Il nuovo leader iraniano e il confronto con la destra islamica

SE IL PRESIDENTE iraniano Mohammad Khatami dovesse rinascere, sarebbe facile pronosticargli un grande futuro da equilibrista in un circo. La sua due giorni a New York, per l'assemblea generale dell'Onu, ha confermato quanto il leader dell' Iran moderato punti sull'apertura del suo paese, sul dialogo con l'Occidente - e con gli Usa per primi - ma anche quanto pesi sui suoi passi l'ipoteca dei radicali che, in patria, hanno più potere di lui (sulle forze armate, sui servizi segreti, sulla magistratura) e che di dialogo non vogliono sentir parlare.
Nel suo discorso di lunedì alle Nazioni Unite, Khatami si è spinto al di là di molte aspettative. Le novità - clamorose, rispetto a quasi vent'anni di diplomazia iraniana - sono non in quello che ha detto, ma in quello che non ha detto. Nessun riferimento alla superpotenza americana come il "Grande Satana" di tanti discorsi degli ayatollah. Anzi, nessuna critica agli Stati Uniti. Nessuna richiesta ad Israele di restituire Gerusalemme e nessuna polemica contro gli accordi di pace fra israeliani e palestinesi del 1992. Nessun rullare di tamburi contro i Taliban afgani, anzi la convinzione, riaffermata con sicurezza, che "non c'è soluzione militare alle traversie di quel paese".
E, ieri, in una conferenza stampa, Khatami è tornato ad insistere sul dialogo.
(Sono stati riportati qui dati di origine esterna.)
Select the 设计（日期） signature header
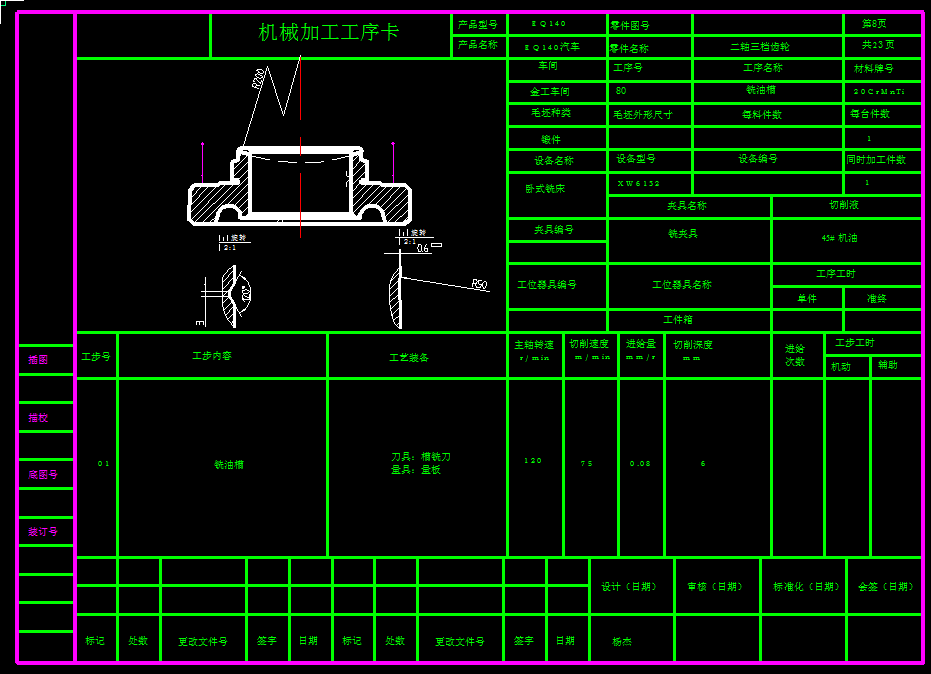 click(630, 587)
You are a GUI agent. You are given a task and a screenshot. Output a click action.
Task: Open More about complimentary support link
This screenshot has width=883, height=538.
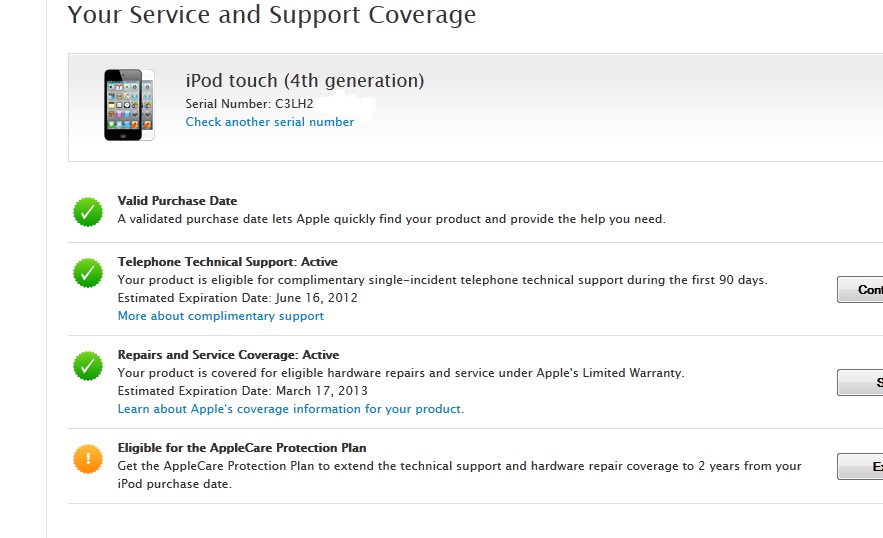pos(220,316)
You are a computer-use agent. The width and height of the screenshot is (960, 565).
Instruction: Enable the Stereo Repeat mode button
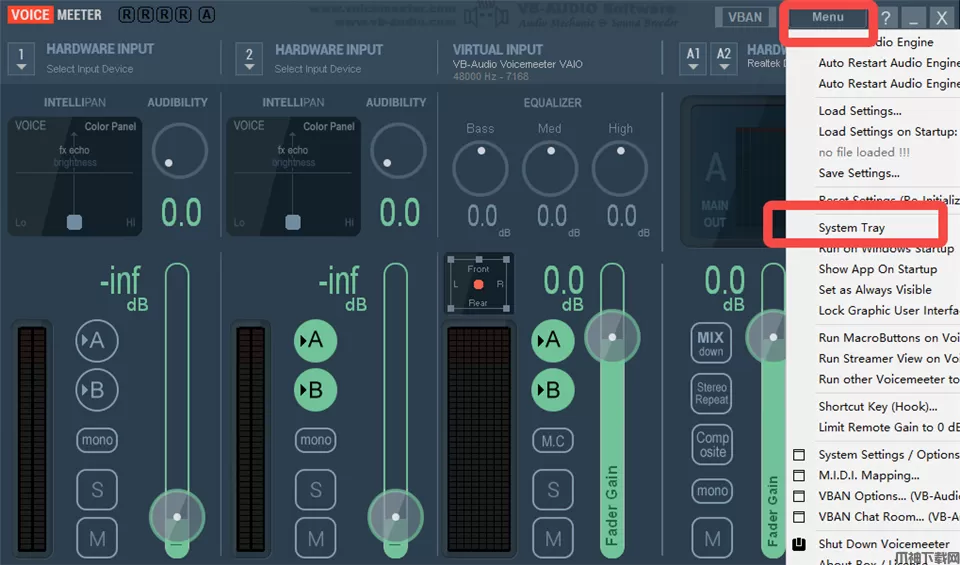[x=711, y=393]
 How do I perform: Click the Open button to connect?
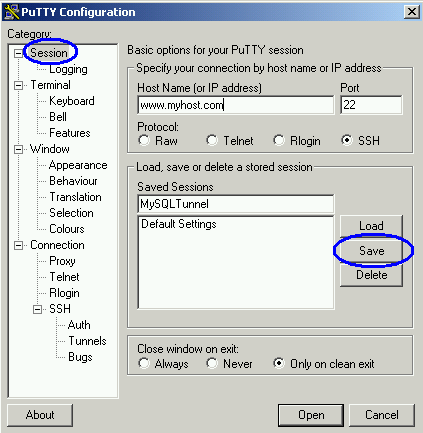point(311,415)
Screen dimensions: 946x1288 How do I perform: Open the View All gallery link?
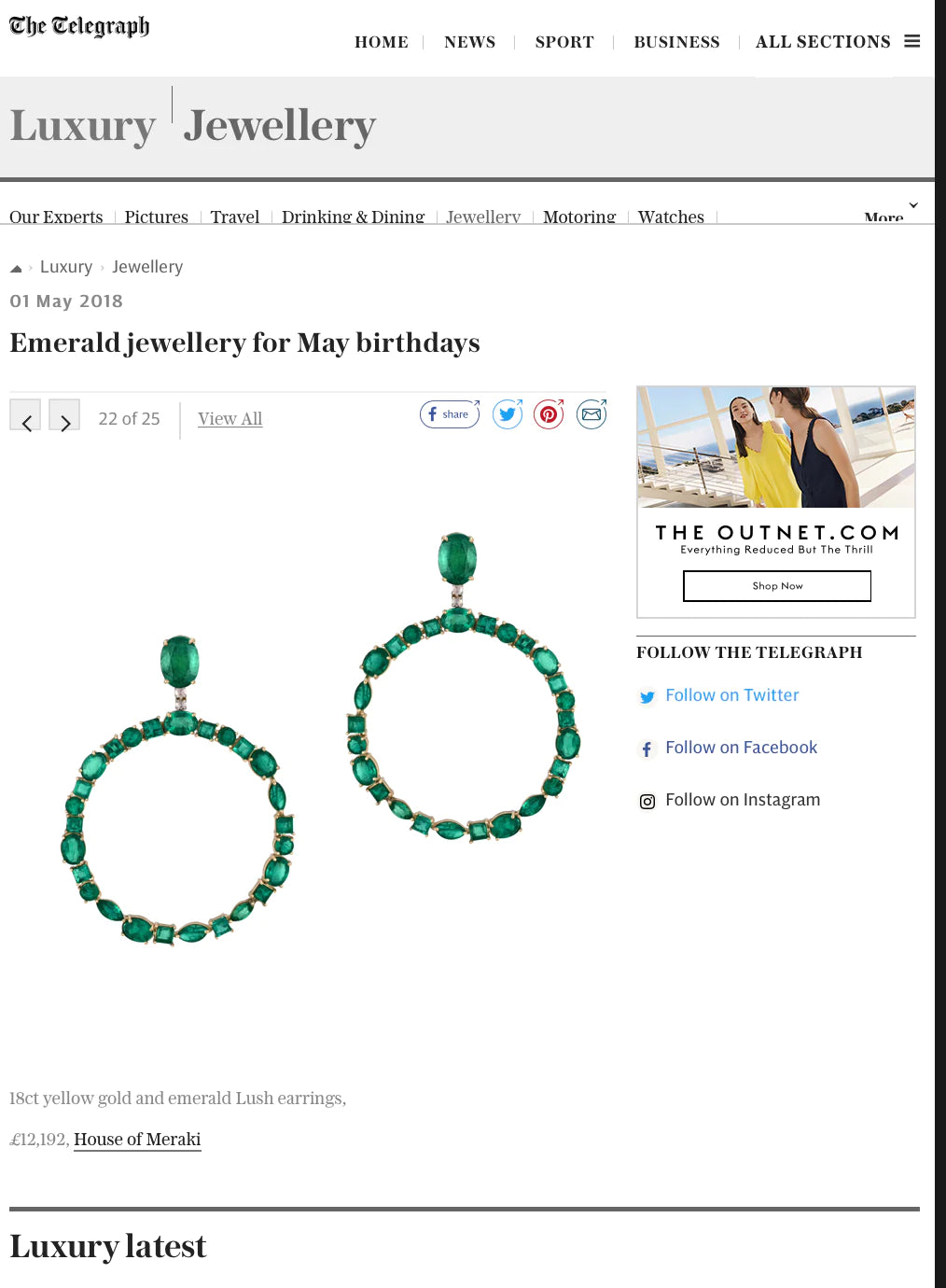click(x=230, y=419)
Questa volta, di Stati Uniti ha parlato, ma per dare delle condizioni necessarie per impostare il confronto fra i due paesi, una versione tutta concreta, senza nessun orpello ideologico: Khatami vuole la fine delle sanzioni imposte dal Congresso Usa sugli investimenti nel suo paese ed un via libera alla costruzione attraverso l'Iran, anzichè la Turchia, dell'oleodotto destinato a trasportare il petrolio del Caspio.
Ma, quando dalle parole si tratta di passare ai fatti, Khatami sembra uno che tenti di correre nell'acqua. Il vertice sull'Afganistan, in programma per lunedì sera, anche se non un'occasione ufficiale, era la prima opportunità di far incontrare faccia a faccia il segretario di Stato americano, Madeleine Allbright e il ministro degli Esteri iraniano, Khamal Kharrazi. Ma Kharrazi non si è presentato: sul piano concreto è cambiato poco (il sottosegretario delegato sapeva, naturalmente, cosa dire), ma sul piano dell'immagine e del messaggio politico, evidentemente indigesto all'interno dell'Iran, la differenza è abissale.
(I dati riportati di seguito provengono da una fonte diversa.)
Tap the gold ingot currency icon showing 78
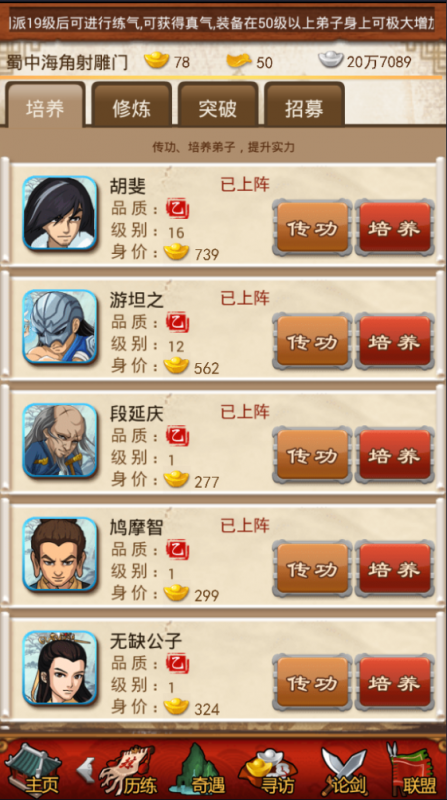 157,61
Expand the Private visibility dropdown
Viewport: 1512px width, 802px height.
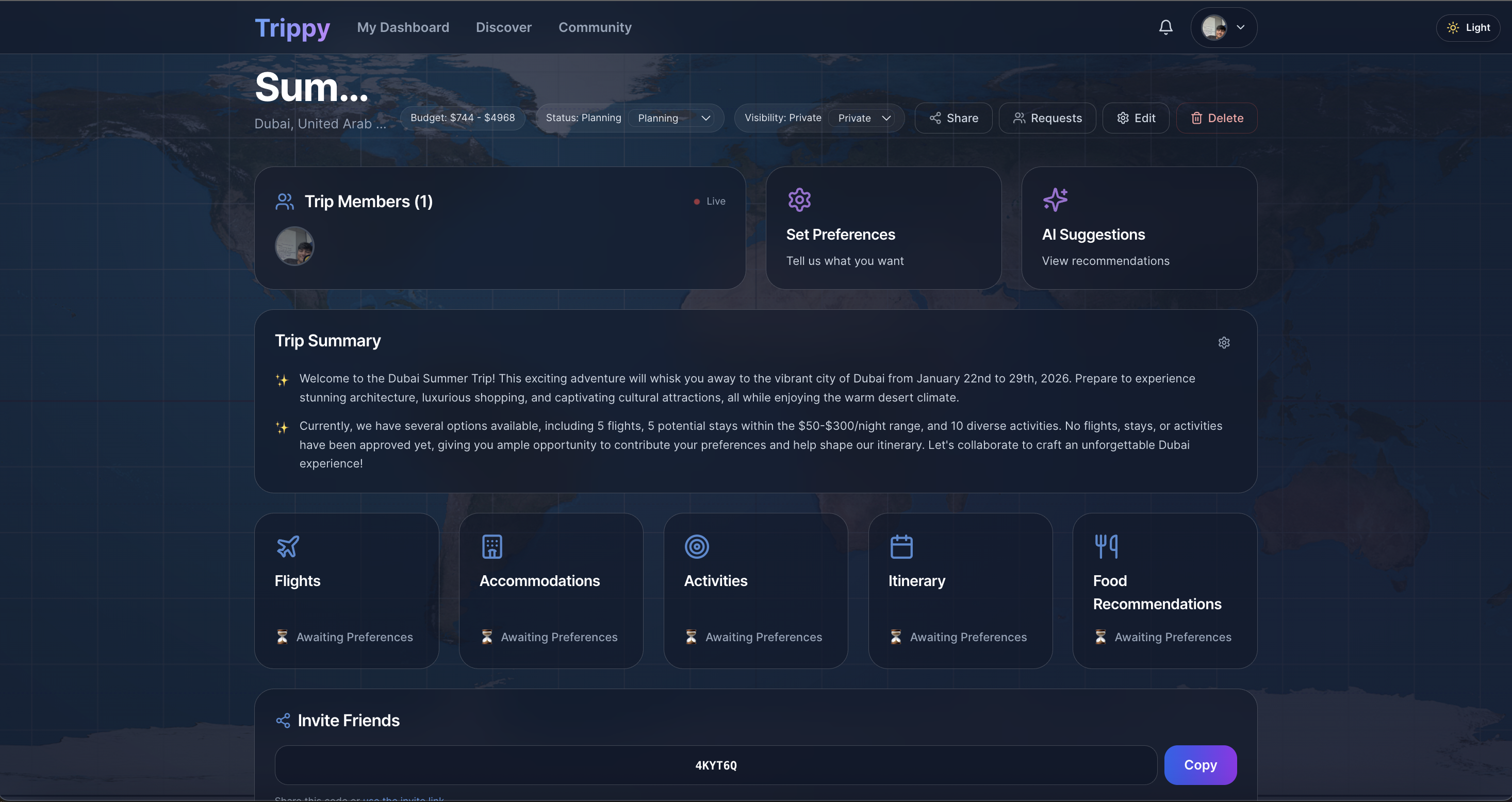point(864,118)
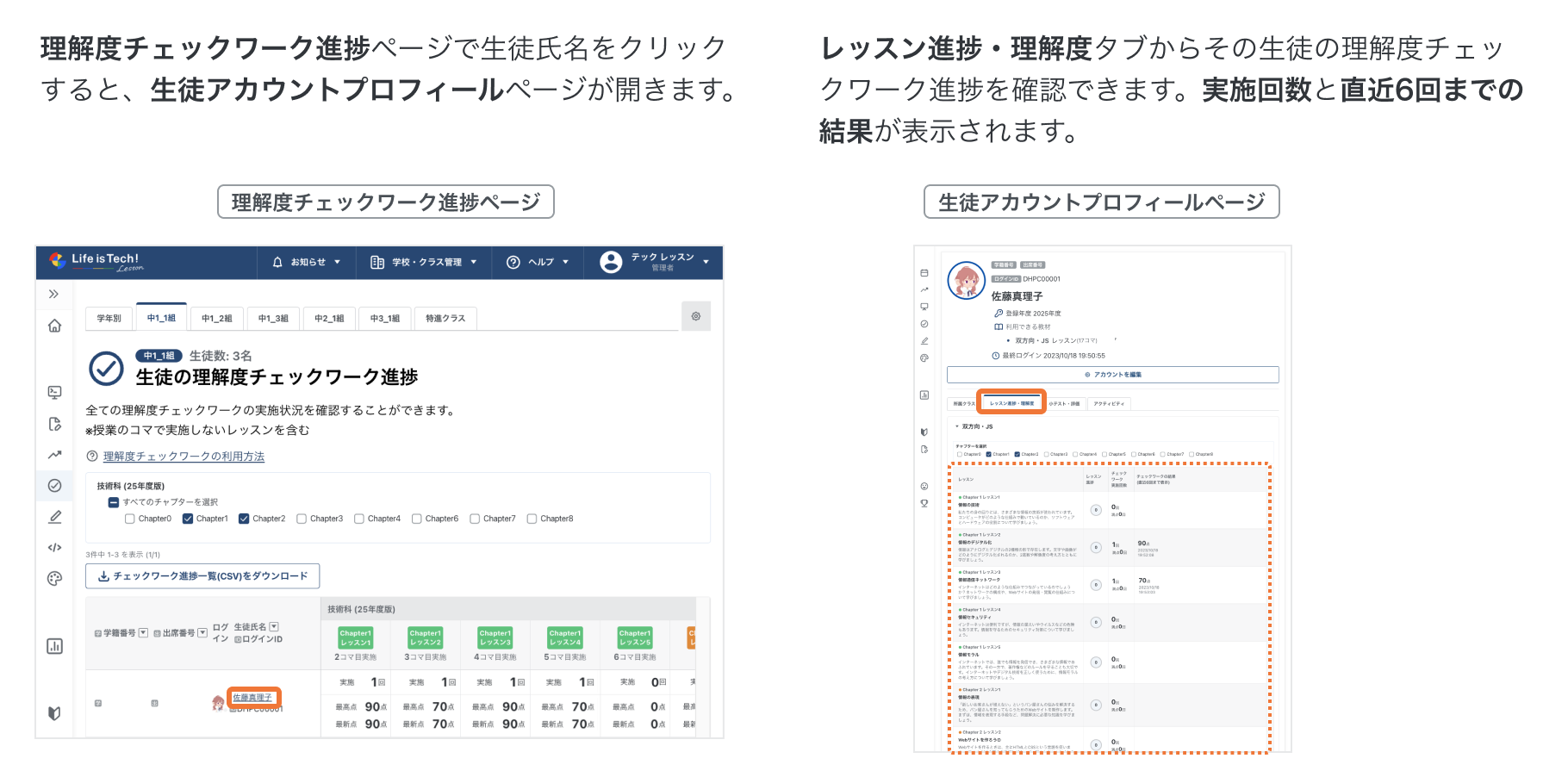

Sul cammino del dialogo, inoltre, Khatami non poteva non andare a sbattere contro il macigno lasciatogli in eredità dal padre della rivoluzione iraniana, l' ayatollah Khomeini: la condanna a morte contro l'autore dei "Versetti satanici", Salman Rushdie. Anche qui, il presidente iraniano è arrivato fin dove poteva: la fatwa, in quanto sentenza religiosa, non si può revocare, ma il governo iraniano non ha nessuna intenzione di eseguirla. Una dichiarazione abbastanza netta da suscitare speranze. In particolare, che domani nell'incontro con il suo collega britannico Robin Cook o, lunedì, in un atteso discorso pubblico, Kharrazi definisca qualche passo concreto che allenti l'assedio intorno allo scrittore. Perchè il fatto che il governo di Teheran consideri, per così dire, esaurita la pratica non garantisce affatto che un terrorista, sponsorizzato da qualche altra istituzione iraniana, non provi a portare a compimento la sentenza. Sarebbe, ad esempio, assai significativo se l'organizzazione parastatale, saldamente controllata dal regime teocratico degli ayatollah, che ha posto sulla testa di Rushdie la taglia di 2,5 milioni di dollari, annullasse il premio. Ma questo richiede un consenso da parte dell'ala radicale del regime che Khatami, finora, non sembra in grado di spendere.
Tanto più che, all'interno dell' Iran, quest'ala è apertamente all' attacco. Tolto di mezzo, con un processo per corruzione, uno dei più potenti alleati di Khatami, il sindaco di Teheran, i radicali stanno adesso battendo sulla stampa. Ieri addirittura i giudici islasmici hanno preso di petto anche quella culla di obbedienza che è l'agenzia ufficiale di stampa. Vicedirettore e redattore capo dell'Irna sono stati arrestati.